The Atlantic: The Ever-More-Desperate Health Care Budget Gimmicks
I attracted a lot of angry comments last October when I wrote that I didn't trust the Democrats to be much more fiscally responsible than the Republicans. What made people especially angry was that I argued that ObamaCare had made our fiscal problems worse--yes, even if its deficit-reduction measures all worked, a proposition of which I am deeply skeptical. That's because ObamaCare used up all the most obvious and politically feasible cuts in Medicare--and when that proved insufficient, some that weren't obvious or politically feasible, like requiring every small business owner in the land to issue 1099s to people they bought supplies from. This graph from Michael Cannon shows exactly what I was worried about. What it shows is how Obama is paying for the two year "Doc fix" As Cannon says, "It's the same old story: dessert today, spinach tomorrow. (Or, never.)" The new budget uses exactly the same trick (Megan McArdle, 2/15).

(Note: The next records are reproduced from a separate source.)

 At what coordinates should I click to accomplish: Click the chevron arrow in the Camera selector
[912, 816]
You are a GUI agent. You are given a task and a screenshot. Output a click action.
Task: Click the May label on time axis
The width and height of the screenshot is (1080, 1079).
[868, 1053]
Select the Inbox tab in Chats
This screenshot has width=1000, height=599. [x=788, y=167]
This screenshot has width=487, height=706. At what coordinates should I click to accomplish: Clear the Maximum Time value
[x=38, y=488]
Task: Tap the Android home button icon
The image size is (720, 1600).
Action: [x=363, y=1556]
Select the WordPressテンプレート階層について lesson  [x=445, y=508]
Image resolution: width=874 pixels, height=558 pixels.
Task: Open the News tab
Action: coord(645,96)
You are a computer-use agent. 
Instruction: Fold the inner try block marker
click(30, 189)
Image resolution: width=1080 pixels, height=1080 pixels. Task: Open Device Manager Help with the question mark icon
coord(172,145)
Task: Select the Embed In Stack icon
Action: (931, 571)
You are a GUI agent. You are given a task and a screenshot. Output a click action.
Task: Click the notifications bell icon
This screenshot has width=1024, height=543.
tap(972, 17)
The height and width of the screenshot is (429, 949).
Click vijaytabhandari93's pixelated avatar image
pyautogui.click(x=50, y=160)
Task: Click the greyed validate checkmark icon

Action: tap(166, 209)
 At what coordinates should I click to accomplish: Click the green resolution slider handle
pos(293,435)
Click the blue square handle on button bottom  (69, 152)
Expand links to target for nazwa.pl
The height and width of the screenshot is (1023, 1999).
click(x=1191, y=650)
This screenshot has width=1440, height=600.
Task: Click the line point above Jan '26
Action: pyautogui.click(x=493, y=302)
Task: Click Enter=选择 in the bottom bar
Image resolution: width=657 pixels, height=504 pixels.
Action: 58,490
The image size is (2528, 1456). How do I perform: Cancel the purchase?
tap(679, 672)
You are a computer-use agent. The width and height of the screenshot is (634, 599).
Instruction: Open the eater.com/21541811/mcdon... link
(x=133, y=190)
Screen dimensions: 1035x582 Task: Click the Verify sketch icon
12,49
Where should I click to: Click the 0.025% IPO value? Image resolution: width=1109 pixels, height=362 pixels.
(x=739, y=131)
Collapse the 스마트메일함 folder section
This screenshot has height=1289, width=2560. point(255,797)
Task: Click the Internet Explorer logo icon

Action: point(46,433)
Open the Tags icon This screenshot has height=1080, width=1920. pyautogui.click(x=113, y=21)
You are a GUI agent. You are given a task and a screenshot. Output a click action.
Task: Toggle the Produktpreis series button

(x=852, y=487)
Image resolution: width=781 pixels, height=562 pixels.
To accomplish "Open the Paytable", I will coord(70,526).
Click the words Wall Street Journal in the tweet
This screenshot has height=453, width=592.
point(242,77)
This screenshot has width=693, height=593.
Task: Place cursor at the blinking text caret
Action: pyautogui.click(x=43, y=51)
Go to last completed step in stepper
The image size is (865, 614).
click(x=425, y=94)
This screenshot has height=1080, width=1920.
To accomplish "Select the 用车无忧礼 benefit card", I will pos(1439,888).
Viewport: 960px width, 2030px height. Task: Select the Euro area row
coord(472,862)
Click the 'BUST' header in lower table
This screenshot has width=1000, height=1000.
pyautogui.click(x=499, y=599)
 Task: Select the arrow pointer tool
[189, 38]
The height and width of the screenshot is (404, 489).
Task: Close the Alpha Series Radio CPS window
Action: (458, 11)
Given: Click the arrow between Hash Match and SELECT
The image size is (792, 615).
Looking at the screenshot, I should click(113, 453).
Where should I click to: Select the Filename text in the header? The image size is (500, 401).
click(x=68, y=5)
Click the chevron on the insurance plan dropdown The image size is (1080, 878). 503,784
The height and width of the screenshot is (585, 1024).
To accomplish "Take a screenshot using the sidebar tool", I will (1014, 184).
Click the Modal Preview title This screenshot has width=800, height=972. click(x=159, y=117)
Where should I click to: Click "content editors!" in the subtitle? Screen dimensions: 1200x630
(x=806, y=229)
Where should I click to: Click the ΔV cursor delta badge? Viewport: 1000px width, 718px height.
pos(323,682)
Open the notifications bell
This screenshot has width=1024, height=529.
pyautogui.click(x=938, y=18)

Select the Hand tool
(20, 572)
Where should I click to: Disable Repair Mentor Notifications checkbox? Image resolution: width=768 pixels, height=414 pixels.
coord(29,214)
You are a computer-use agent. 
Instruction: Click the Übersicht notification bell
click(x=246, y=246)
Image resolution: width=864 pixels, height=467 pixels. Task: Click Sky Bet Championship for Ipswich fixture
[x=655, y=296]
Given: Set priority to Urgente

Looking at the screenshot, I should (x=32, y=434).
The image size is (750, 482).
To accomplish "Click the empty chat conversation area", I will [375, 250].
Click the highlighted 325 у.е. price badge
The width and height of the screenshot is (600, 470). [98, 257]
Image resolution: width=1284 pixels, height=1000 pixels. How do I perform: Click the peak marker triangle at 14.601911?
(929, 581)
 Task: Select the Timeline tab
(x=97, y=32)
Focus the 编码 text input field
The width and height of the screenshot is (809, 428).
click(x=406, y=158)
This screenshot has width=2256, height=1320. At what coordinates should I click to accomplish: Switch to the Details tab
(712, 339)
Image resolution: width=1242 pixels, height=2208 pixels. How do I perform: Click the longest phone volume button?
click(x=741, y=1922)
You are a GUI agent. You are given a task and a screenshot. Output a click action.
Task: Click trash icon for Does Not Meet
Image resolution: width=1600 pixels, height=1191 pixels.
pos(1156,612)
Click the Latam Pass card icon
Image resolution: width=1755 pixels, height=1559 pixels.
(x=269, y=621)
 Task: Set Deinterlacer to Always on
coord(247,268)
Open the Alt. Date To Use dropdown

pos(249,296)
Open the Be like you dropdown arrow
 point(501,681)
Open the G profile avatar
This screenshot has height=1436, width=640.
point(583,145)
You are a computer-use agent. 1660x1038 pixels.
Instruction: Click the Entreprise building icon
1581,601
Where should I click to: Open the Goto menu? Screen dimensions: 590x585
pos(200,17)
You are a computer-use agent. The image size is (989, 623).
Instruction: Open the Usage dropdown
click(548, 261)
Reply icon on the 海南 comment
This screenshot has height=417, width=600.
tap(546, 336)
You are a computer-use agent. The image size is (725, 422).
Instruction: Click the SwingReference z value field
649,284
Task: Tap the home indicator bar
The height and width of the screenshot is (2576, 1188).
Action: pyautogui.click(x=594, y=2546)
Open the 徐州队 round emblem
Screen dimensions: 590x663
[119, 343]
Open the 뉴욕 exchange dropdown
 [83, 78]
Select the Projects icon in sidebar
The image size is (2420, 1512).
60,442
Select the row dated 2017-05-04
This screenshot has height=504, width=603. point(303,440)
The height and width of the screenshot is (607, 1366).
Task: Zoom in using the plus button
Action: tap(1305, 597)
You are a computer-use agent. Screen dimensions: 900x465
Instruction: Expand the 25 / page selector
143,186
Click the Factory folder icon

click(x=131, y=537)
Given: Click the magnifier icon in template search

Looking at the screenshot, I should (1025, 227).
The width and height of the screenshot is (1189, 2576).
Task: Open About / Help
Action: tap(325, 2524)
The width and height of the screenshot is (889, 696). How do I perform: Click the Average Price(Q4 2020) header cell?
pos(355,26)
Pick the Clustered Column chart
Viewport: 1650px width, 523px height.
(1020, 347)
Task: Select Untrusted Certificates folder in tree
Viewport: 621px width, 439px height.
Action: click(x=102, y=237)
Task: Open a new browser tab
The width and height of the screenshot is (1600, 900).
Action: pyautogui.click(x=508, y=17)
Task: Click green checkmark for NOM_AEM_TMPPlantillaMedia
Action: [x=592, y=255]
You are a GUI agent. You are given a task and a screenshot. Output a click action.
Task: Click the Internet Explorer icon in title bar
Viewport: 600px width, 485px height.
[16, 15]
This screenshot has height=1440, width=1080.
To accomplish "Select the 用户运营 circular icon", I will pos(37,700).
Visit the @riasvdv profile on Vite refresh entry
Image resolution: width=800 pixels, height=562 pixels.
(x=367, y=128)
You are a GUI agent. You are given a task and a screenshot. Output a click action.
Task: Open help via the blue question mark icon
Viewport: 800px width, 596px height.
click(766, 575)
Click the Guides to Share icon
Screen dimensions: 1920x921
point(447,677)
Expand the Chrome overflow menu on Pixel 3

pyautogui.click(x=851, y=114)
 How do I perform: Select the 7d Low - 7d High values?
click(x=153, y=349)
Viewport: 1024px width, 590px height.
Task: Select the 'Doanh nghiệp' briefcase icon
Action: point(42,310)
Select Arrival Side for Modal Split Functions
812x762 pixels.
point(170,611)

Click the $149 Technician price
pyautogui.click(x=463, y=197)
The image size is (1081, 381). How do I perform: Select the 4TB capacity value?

American Medical News: Reform Law Rollout Forges Ahead Despite GOP Budget Threats
With an outright repeal of the national health system reform law blocked by the Senate, congressional Republicans aim to make 2011 a year of rolling back individual parts of the statute. However, key portions of the law are expected to take effect or move forward significantly this year despite any GOP efforts to cripple it. "It's going to be an extraordinarily busy year," said Robert Doherty, American College of Physicians senior vice president for governmental affairs and public policy. Some of the reform law's programs could fall victim to House Republican-directed cuts, or to their unwillingness to continue funding at levels called for in the statute, Doherty said. Possible targets for cuts include loan forgiveness programs for physicians working in underserved areas and Medicare primary care bonus payments (Doug Trapp, 2/14).
TIME: Why ER Docs Test for Illegal Drugs Without Consent
Do you know that when you walk into an emergency department, your doctor may run a test for illicit-drug use without telling you? Yes, this is something we can and often do. And in many cases, it's done for a good reason. Suppose you come in acting confused or excessively sleepy. Your doctors need to know right now whether your condition is caused by alcohol or drugs, or whether it's something else like a brain infection, a stroke or a seizure. Learning that you have a mind-altering drug in your system is an important piece of the puzzle - especially if you are too confused or incoherent to tell us what is going on (Dr. Zachary F. Meisel, 2/16).